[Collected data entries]
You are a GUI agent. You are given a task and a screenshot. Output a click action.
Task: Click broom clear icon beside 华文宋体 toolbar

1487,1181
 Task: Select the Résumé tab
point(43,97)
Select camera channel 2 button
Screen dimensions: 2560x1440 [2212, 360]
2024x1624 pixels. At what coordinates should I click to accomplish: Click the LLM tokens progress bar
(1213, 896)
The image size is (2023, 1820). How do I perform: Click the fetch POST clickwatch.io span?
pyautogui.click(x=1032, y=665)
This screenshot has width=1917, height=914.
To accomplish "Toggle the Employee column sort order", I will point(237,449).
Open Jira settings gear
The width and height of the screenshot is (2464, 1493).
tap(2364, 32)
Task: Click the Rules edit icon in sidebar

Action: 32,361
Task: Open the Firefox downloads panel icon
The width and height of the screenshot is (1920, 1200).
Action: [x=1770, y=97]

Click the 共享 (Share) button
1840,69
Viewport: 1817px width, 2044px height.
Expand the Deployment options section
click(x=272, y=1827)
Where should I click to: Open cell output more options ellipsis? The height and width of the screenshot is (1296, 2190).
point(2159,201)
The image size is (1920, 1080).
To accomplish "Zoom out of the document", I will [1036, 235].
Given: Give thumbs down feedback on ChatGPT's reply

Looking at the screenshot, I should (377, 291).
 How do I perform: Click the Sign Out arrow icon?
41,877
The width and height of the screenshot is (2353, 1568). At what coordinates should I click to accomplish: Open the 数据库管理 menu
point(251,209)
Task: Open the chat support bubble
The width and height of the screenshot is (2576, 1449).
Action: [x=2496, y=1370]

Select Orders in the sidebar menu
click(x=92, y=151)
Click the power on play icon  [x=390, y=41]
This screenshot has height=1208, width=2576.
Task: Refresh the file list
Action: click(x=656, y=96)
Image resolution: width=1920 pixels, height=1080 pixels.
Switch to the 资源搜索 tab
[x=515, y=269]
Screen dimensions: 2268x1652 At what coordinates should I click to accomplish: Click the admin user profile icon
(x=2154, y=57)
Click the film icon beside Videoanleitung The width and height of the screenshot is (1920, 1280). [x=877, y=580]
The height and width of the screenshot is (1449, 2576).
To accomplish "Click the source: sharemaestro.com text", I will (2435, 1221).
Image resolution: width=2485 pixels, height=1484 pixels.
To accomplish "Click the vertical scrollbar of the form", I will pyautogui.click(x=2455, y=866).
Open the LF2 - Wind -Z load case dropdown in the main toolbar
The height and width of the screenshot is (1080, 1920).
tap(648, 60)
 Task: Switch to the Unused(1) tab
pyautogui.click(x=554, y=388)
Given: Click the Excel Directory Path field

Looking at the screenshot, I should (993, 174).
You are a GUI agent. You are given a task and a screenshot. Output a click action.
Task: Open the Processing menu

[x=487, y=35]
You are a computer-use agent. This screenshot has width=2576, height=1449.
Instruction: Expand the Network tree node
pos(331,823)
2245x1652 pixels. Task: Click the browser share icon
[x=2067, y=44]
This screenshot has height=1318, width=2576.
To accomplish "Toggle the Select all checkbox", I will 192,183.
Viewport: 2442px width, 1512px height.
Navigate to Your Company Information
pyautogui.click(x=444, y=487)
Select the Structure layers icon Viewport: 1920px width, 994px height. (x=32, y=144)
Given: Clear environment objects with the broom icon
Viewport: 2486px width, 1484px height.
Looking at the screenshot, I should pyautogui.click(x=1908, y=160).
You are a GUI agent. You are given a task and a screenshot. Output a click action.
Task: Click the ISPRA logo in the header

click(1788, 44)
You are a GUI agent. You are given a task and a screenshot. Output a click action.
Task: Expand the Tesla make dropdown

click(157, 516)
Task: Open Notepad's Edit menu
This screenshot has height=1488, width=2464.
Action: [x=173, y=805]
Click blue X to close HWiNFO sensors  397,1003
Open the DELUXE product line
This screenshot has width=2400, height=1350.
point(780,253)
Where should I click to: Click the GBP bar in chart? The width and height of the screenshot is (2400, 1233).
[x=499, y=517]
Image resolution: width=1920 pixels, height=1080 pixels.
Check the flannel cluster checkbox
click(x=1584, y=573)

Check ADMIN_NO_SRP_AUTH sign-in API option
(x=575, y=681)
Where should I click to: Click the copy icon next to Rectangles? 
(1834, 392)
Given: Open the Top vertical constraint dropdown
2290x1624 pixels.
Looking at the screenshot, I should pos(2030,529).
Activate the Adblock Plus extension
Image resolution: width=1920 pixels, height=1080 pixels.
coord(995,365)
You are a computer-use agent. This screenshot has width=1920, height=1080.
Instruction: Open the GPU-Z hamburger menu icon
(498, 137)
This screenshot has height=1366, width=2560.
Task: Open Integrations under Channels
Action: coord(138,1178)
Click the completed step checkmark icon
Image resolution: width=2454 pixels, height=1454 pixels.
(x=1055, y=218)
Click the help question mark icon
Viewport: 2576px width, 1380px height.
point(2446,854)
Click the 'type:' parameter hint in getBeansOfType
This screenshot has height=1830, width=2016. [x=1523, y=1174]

Work order
Among the lines of the records, copy out each one that contains the word "Toggle".

Response for this exercise
To accomplish "Toggle the Employee column sort order", I will point(237,449).
To accomplish "Toggle the Select all checkbox", I will 192,183.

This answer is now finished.